Alvarez was named in two counts of a four-count indictment against him and his codefendants Sinquimani and de Larosa. The first count charged Alvarez and his codefendants with conspiracy to transfer marihuana without obtaining an appropriate order form from the transferee. The fourth count charged Alvarez and his codefendants with a violation of section 4742(a). Counts two and three charged Sinquimani alone with receiving, concealing, and selling illegally imported marihuana. Sinquimani did not appear for trial, and a bench warrant issued for him. Codefendant de Larosa was acquitted at the conclusion of the Government's case. Alvarez' motion for acquittal was denied. He was found not guilty on the first count and guilty on the fourth.


On October 2, 1970, Special Agent Henry of the Federal Bureau of Narcotics and Dangerous Drugs met Sinquimani and discussed arrangements by which Agent Henry would buy marihuana from Sinquimani. Henry and Sinquimani went to Alvarez' garment cutting shop. Sinquimani showed Henry bricks of marihuana in a cardboard box under a work table in the rear of the shop. Henry returned to the shop later that afternoon at which time he saw Alvarez and de Larosa drive to an alleyway beside the shop and park Alvarez' truck. The truck was thereafter loaded with cardboard boxes. Although the evidence was conflicting, there was testimony that Alvarez helped to load the boxes. At one time during the period in which the truck was parked at the shop, Henry and Sinquimani had a conversation in Alvarez' presence. Alvarez said something to Sinquimani in Spanish. Sinquimani asked Henry in English where he wanted the marihuana delivered. Henry responded that it should be delivered to a point a short distance from the shop to which Henry would lead the truck. Henry stepped into the cab of the truck and saw the boxes, at least some of which were open exposing the stacked kilos of marihuana. Henry remained at the shop, and Alvarez thereafter drove the truck for several blocks, followed by federal agents other than Henry who had the truck under surveillance. Alvarez pulled over to the side of the road and stopped, leaving the motor running. One of the federal agents stopped beside the truck, told Alvarez to turn off the motor and to give him the keys. Alvarez did so, stepped out of the cab, and was placed under arrest. Agents inspected the boxes in the truck and found that they contained marihuana.


After he was arrested and informed of his constitutional rights, Alvarez told the agents: "When I saw what was in my truck, I parked it and I was leaving it. You know that because you didn't have to stop me. I stopped by myself, remember?" Alvarez, testifying in his own defense, denied loading any of the boxes and also denied that he had seen them loaded. His version of the events at the shop was that Sinquimani had asked Alvarez to lend the truck to him.
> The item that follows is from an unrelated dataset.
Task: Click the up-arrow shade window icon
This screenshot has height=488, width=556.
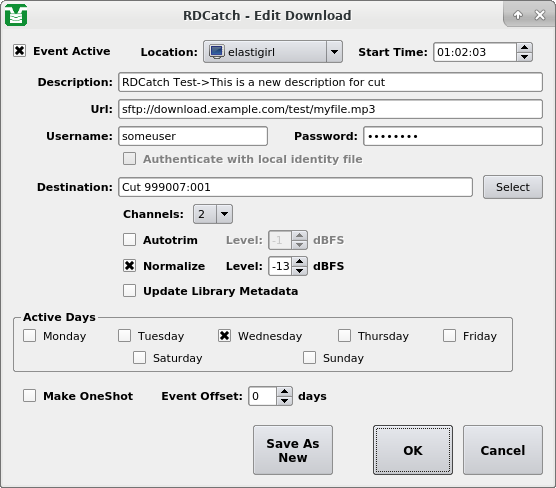Action: pos(518,15)
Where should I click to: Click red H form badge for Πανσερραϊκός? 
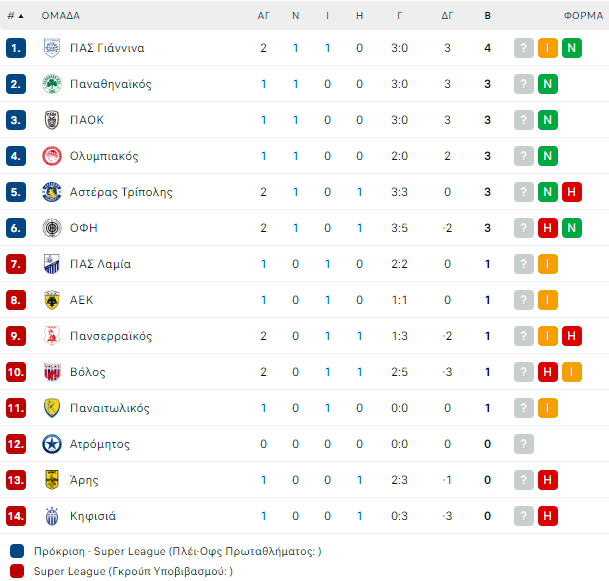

Alvarez initially assented, but he thereafter received a telphone call from a customer who wanted some work done. When he left the shop, his destination was his customer's place. He denied knowing anything about the marihuana and denied that he had told the agents he had stopped the truck because he had found the marihuana. His testimony about his destination was partially corroborated by one of his customers who had a shop in the vicinity of the place where Alvarez had stopped the truck. She testified that she had requested him to come to her place on the afternoon of October 2.


Henry at no time presented any order form to Sinquimani, de Larosa, or Alvarez.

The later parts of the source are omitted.